Obama has an exceptional mind when it comes to analyzing and then formulating policy. His methods are reflective and sometimes iconoclastic, but the results are impressive. He has outlined approaches to domestic issues that might enlist support across a broad political spectrum. Still, his skills as a negotiator are largely untested, and he has yet to demonstrate, as McCain has, the backbone to challenge the prevailing interest groups in his own party.
Again, Broder is pushing his beloved comity. Broder grants McCain courage versus ego and pique for opposing his party. He echoes an earlier McCain ad, and much of McCain's rhetoric, that he's 'stood up' to his own party. There are three glaring problems with this. One, it once again ignores that there are qualitative differences between policies. Not all are good. Two, it's easier to stand up to policies when they're lousy, as the GOP's largely are, and less necessary when they're good. Broder values opposing one's party regardless of a given policy's merit. Three, McCain has voted the Bush line over 90% of the time, and boasted about this. He hasn't opposed his party. He's also reversed himself on almost every issue, including torture. But Broder again simply hasn't noticed.

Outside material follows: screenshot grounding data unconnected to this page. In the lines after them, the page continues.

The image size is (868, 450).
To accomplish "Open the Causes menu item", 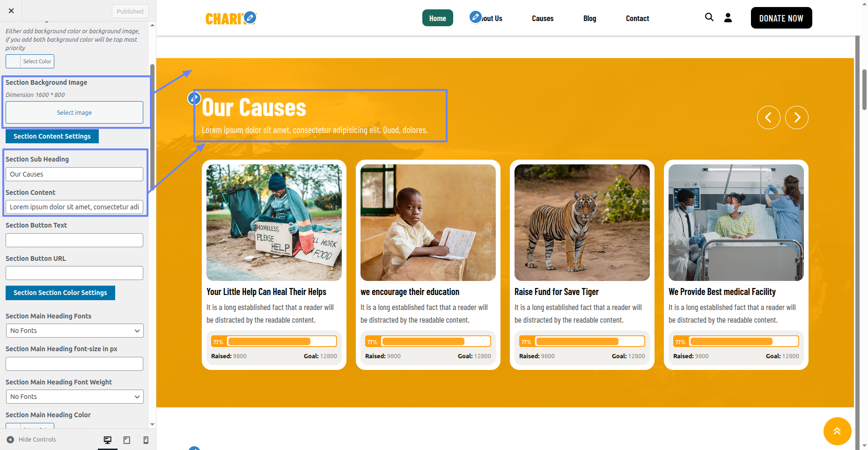I will pyautogui.click(x=543, y=18).
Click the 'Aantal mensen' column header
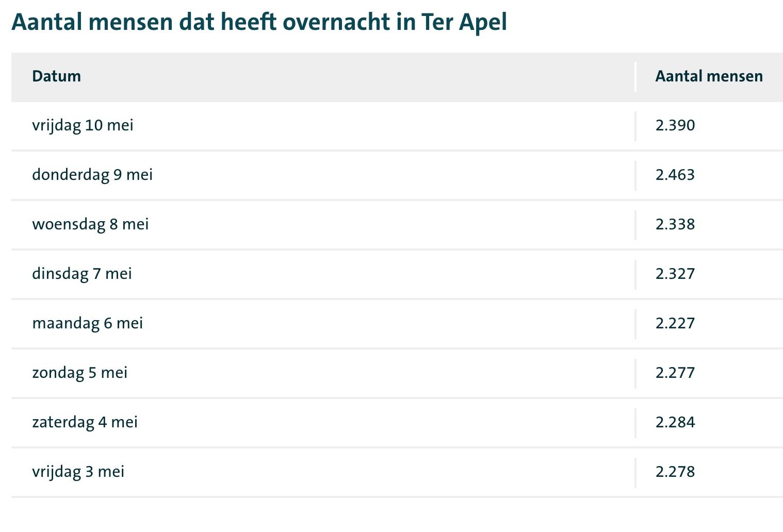 click(709, 76)

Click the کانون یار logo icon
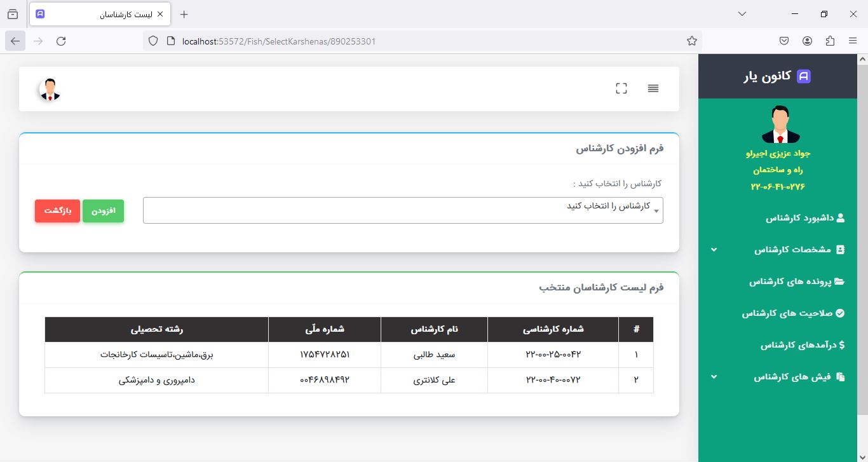804,76
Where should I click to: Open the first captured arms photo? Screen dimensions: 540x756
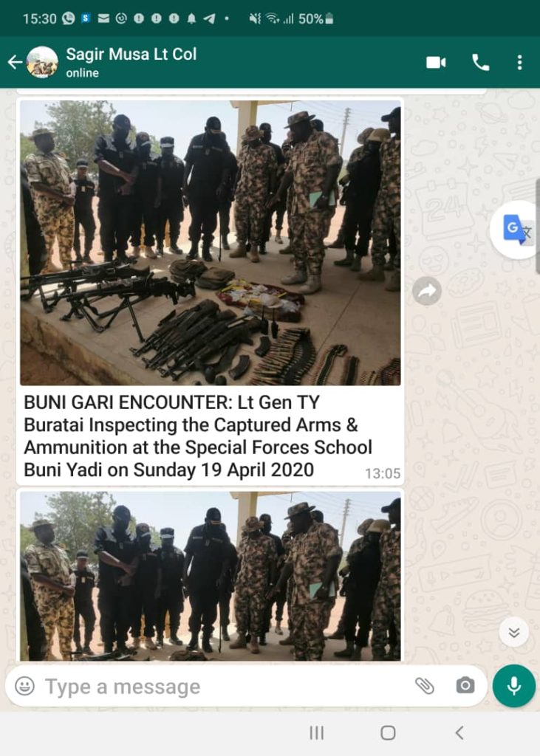click(x=211, y=242)
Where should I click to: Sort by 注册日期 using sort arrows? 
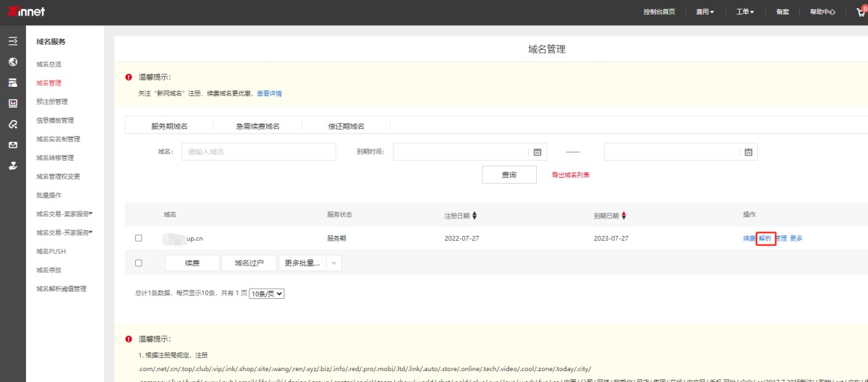point(475,216)

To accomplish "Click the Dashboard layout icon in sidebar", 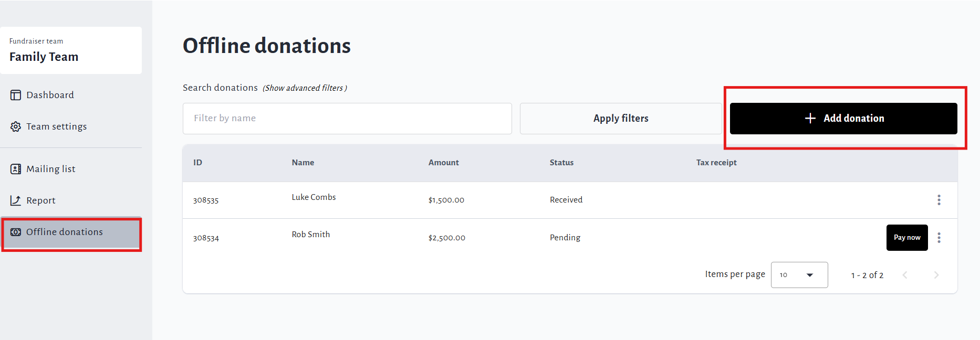I will tap(16, 95).
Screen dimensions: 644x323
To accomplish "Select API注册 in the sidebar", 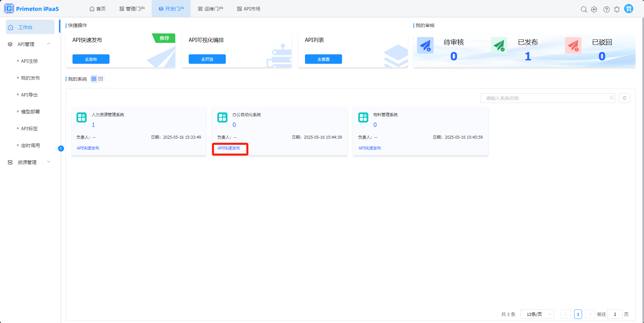I will (29, 61).
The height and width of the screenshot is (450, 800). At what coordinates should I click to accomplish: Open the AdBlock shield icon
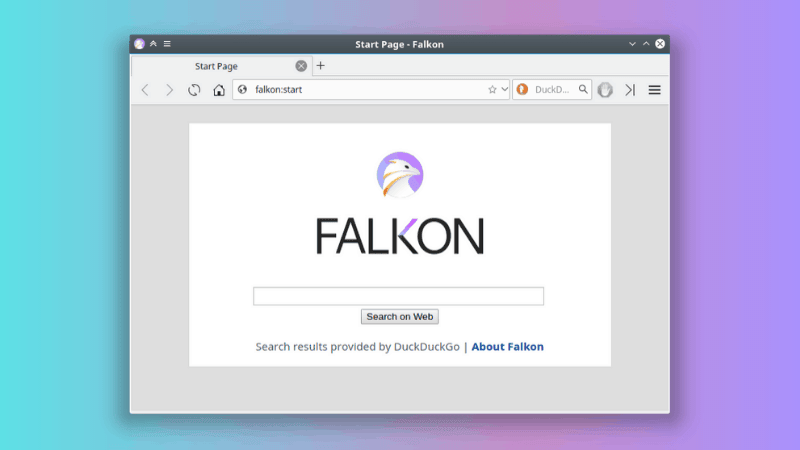605,90
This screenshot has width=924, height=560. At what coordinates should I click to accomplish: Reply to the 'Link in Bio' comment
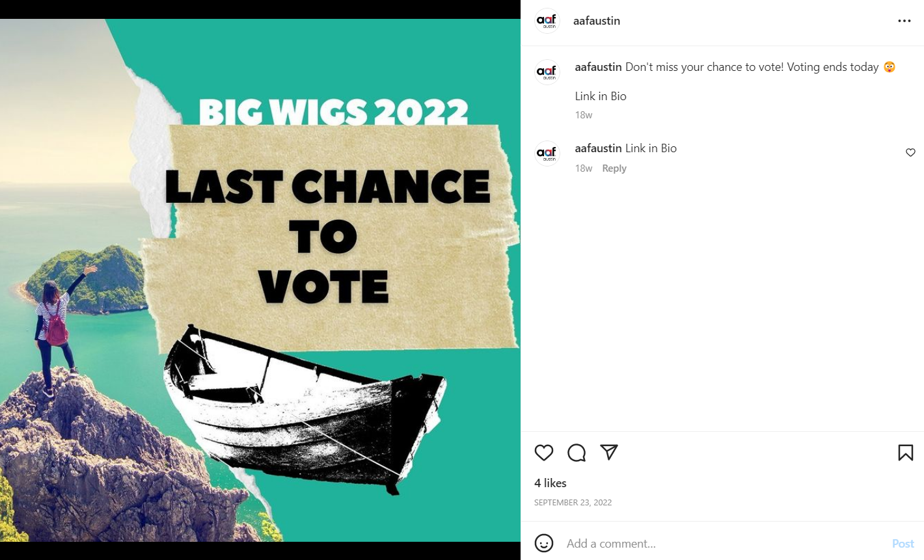[614, 168]
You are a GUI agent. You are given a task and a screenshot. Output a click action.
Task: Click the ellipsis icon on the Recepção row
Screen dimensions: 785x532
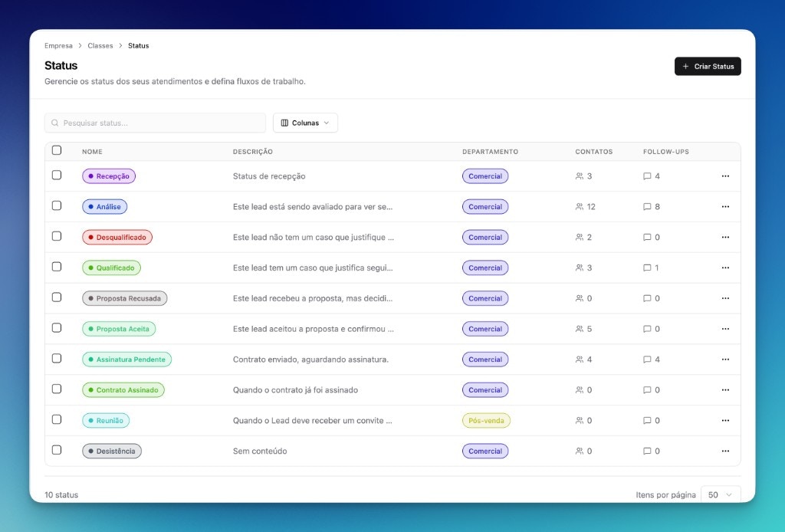pos(725,176)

Steve Benen comments on this Broder piece, too, noting that Broder once again pretends that the McCain campaign has somehow gone scurrilously negative against the noble Saint McCain's will. And Quiddity also delves into the idiocy of Broder's ideas about opposing one's own party as well as confronting the opposition party (and also challenges Broder's grasp of history). Quiddity apparently shares my take that the "centrist" Broder's arguments always seem to be novel reasons why you should vote for a Republican.
In any case, if another crappy, warmed-over, reality-challenged op-ed by Broder leaves a bad taste in your mouth, too, here's a series of palate cleansers from folks who somehow gleaned the truth that Broder dare not grasp. Here's Tom Toles, pointing out the obvious in style:
Here's Jon Stewart on The Daily Show:
And here's that guy who didn't deliver "great campaign oratory" in Denver:
That covers both the change the delusional Broder believes in, and the real differences he stubbornly refuses to acknowledge.
Update: Obama gives Toles a shout-out. Although the Obama campaign has long hit how McCain doesn't represent change, I guess he saw the cartoon!